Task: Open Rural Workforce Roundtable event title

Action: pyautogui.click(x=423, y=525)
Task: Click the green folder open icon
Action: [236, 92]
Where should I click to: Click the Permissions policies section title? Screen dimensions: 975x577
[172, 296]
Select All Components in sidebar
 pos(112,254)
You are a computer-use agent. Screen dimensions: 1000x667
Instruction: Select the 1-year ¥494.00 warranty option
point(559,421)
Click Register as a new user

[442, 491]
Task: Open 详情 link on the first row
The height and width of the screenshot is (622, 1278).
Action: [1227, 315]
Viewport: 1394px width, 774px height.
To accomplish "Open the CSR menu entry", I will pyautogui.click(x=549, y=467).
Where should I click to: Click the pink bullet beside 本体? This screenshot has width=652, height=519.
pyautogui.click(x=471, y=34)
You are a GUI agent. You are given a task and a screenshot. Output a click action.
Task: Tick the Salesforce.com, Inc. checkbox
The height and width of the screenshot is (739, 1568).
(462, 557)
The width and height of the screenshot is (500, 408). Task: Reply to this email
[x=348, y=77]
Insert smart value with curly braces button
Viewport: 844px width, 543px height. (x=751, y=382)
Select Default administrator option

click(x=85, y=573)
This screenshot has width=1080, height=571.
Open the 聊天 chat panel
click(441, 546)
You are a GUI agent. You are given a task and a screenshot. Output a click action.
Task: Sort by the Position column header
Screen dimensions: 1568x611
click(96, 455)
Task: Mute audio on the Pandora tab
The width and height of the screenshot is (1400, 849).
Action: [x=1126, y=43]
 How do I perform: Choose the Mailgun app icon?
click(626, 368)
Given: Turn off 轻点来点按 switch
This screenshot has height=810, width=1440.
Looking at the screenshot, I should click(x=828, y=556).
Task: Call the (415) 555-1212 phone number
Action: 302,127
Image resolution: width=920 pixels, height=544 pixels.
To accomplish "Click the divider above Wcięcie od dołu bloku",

=-=-=

**Task statement:** Could you restate the listing above word for word, leaving nothing out?

**The answer:**
Task: Open Rural Workforce Roundtable event title

Action: pyautogui.click(x=423, y=525)
Task: Click the green folder open icon
Action: [236, 92]
Where should I click to: Click the Permissions policies section title? Screen dimensions: 975x577
[172, 296]
Select All Components in sidebar
 pos(112,254)
You are a computer-use agent. Screen dimensions: 1000x667
Instruction: Select the 1-year ¥494.00 warranty option
point(559,421)
Click Register as a new user

[442, 491]
Task: Open 详情 link on the first row
The height and width of the screenshot is (622, 1278).
Action: [1227, 315]
Viewport: 1394px width, 774px height.
To accomplish "Open the CSR menu entry", I will pyautogui.click(x=549, y=467).
Where should I click to: Click the pink bullet beside 本体? This screenshot has width=652, height=519.
pyautogui.click(x=471, y=34)
You are a GUI agent. You are given a task and a screenshot. Output a click action.
Task: Tick the Salesforce.com, Inc. checkbox
The height and width of the screenshot is (739, 1568).
(462, 557)
The width and height of the screenshot is (500, 408). Task: Reply to this email
[x=348, y=77]
Insert smart value with curly braces button
Viewport: 844px width, 543px height. (x=751, y=382)
Select Default administrator option

click(x=85, y=573)
This screenshot has width=1080, height=571.
Open the 聊天 chat panel
click(441, 546)
You are a GUI agent. You are given a task and a screenshot. Output a click action.
Task: Sort by the Position column header
Screen dimensions: 1568x611
click(96, 455)
Task: Mute audio on the Pandora tab
The width and height of the screenshot is (1400, 849).
Action: [x=1126, y=43]
 How do I perform: Choose the Mailgun app icon?
click(626, 368)
Given: Turn off 轻点来点按 switch
This screenshot has height=810, width=1440.
Looking at the screenshot, I should click(x=828, y=556).
Task: Call the (415) 555-1212 phone number
Action: 302,127
Image resolution: width=920 pixels, height=544 pixels.
To accomplish "Click the divider above Wcięcie od dołu bloku",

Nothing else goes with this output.